“Tough talk” from Dion, until the headline question comes up

Today, Stephane Dion held a press conference in the National Press Theatre in Ottawa to address recent comments by the Prime Minister regarding the dysfunction of Parliament, particularly in reference to the Ethics committee which wrapped up a round of meetings last week without much accomplished.

The leader of the opposition started his press conference by responding indirectly to the Prime Minister’s ultimatum given in at the Conservative caucus retreat in Lévis, Quebec when the PM said that Mr. Dion has to “fish or cut bait”, meaning that Dion either has to instruct his members to contribute to a working atmosphere in Parliament or indicate to the PM that its time for an election. Dion made reference to fishing, cutting the fish, eating the fish and fishing for victory… or something.

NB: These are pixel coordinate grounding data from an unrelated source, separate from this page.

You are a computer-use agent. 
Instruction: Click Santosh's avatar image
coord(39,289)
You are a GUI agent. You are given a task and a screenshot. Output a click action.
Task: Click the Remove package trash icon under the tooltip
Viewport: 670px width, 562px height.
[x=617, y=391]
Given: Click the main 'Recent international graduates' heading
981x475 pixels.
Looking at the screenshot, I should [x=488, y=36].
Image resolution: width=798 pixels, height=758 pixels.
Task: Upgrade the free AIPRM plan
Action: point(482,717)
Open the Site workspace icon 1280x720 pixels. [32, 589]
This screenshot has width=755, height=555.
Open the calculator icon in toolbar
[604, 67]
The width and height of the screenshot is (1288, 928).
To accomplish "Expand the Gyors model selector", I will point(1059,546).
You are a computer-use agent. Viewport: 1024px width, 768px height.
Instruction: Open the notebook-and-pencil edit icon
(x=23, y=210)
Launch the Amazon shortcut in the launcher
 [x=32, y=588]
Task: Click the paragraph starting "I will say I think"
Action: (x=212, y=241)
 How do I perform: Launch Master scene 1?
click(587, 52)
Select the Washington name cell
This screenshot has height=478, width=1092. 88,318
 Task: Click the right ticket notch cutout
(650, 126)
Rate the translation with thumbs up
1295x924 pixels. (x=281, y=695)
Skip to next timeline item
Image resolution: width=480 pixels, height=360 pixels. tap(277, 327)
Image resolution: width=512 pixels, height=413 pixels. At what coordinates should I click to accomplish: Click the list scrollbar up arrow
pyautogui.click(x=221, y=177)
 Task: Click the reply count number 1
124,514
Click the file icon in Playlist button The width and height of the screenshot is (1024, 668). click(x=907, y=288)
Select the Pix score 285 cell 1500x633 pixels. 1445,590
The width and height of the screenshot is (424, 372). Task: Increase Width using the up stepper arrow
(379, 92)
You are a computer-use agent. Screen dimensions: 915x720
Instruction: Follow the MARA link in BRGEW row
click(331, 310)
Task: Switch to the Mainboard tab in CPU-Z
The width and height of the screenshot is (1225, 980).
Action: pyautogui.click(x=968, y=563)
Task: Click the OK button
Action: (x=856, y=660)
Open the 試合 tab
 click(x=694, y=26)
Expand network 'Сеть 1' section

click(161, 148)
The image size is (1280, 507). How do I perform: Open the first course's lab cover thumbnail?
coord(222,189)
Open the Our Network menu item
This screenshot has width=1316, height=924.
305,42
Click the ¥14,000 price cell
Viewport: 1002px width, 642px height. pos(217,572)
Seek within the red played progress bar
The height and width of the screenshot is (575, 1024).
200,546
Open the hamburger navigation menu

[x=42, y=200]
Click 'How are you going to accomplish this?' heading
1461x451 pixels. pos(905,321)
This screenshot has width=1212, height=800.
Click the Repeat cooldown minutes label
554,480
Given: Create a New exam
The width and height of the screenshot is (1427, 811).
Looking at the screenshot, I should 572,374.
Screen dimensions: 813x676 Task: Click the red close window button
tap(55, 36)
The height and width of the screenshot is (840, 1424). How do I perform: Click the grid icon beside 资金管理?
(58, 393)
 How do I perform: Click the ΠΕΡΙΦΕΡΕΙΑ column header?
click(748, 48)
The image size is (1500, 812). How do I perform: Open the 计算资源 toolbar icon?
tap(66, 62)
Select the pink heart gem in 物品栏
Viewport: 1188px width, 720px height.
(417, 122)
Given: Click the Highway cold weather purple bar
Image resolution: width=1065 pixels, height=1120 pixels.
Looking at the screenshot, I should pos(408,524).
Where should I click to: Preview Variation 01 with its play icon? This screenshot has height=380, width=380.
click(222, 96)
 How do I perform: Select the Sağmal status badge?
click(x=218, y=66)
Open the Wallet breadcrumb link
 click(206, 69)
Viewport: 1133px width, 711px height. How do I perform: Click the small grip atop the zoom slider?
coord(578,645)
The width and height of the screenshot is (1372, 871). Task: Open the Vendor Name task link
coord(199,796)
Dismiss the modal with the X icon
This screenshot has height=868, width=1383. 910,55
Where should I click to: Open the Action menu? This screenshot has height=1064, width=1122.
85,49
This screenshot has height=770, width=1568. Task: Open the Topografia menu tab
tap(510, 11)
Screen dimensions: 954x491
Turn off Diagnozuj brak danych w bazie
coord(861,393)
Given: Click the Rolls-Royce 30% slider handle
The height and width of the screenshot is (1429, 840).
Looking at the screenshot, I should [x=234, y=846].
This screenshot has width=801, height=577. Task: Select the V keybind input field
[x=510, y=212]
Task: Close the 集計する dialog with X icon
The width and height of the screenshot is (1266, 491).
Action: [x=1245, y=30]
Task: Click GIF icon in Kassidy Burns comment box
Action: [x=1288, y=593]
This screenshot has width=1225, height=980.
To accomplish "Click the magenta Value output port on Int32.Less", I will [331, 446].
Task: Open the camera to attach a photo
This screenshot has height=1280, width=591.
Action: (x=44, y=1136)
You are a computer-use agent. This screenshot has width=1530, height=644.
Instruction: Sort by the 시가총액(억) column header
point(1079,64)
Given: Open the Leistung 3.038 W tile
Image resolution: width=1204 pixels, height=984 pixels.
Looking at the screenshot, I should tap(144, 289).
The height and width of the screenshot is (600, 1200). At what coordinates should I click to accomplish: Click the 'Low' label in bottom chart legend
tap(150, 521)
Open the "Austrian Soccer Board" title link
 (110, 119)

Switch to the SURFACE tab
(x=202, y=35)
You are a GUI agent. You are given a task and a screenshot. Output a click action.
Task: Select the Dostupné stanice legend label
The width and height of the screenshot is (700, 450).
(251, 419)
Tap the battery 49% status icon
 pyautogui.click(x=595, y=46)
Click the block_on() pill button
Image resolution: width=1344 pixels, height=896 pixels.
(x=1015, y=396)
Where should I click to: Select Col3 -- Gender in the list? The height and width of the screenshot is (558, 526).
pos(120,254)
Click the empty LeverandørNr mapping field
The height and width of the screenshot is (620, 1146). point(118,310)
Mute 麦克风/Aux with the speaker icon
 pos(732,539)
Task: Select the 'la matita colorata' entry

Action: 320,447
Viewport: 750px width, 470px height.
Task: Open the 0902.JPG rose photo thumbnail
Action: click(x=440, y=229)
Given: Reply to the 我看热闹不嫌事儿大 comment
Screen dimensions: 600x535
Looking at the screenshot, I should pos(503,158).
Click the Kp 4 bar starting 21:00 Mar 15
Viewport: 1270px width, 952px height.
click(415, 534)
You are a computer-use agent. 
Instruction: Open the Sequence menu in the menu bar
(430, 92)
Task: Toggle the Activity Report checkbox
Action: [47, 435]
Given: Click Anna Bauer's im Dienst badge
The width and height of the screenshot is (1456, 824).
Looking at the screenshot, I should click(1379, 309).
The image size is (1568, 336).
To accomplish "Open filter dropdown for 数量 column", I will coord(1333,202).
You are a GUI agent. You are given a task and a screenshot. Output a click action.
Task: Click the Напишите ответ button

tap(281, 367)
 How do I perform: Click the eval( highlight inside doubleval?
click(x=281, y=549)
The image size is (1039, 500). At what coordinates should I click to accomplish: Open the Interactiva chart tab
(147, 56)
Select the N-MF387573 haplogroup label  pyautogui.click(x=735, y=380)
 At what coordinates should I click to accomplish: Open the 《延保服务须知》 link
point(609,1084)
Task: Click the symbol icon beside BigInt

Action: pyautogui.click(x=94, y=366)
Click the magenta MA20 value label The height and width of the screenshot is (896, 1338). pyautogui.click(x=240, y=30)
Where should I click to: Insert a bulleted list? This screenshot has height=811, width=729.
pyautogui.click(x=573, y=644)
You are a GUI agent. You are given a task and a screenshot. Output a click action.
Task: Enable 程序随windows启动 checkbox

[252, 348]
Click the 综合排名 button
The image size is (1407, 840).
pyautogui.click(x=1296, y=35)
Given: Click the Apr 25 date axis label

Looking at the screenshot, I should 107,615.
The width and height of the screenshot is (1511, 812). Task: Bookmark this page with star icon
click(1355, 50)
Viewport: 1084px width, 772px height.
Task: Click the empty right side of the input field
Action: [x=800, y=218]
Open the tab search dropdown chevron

The Liberal leader was certainly fishing, however, not in the way the Prime Minister had hoped and rather was searching for a reason to defer ultimate judgment on this Parliament.

His tough words were empty as he told gathered reporters that the PM was wrong on climate change, irresponsible on the alleged Cadman affair, on the so-called In-and-out election financing scheme, but as Richard Brennan from the Toronto Star asked, why don’t you just say “bring it on”?

Dion was non-committal and responded that Canadians have indicated that they want an election, that there will be an election but there are by-elections to win first. Asked whether his indecisiveness will make him look weak to Canadians, Dion non-answered that his job isn’t to respond to the Prime Minister’s taunts but to replace him.

The opposition leader asserted that this is the most partisan government for some time and reflected a non-partisan tone claiming that while the Liberals are the party of multiculturalism and the Charter that no party has a monopoly on that. Similarly, on the topic of national unity, Dion responded that a right-wing government doesn’t make him feel less Canadian and that the Prime Minister should set a non-partisan tone on the unity file.

Despite these concessions, irresponsibility was the charge that Dion laid against the Prime Minister during the press conference and said that the PM’s tactics in the 39th Parliament were “unacceptable”.

Stephane Dion has had over 40 opportunities to offer more than words on the “unacceptable” state of Parliament.  Will he stop fishing and finally cut bait?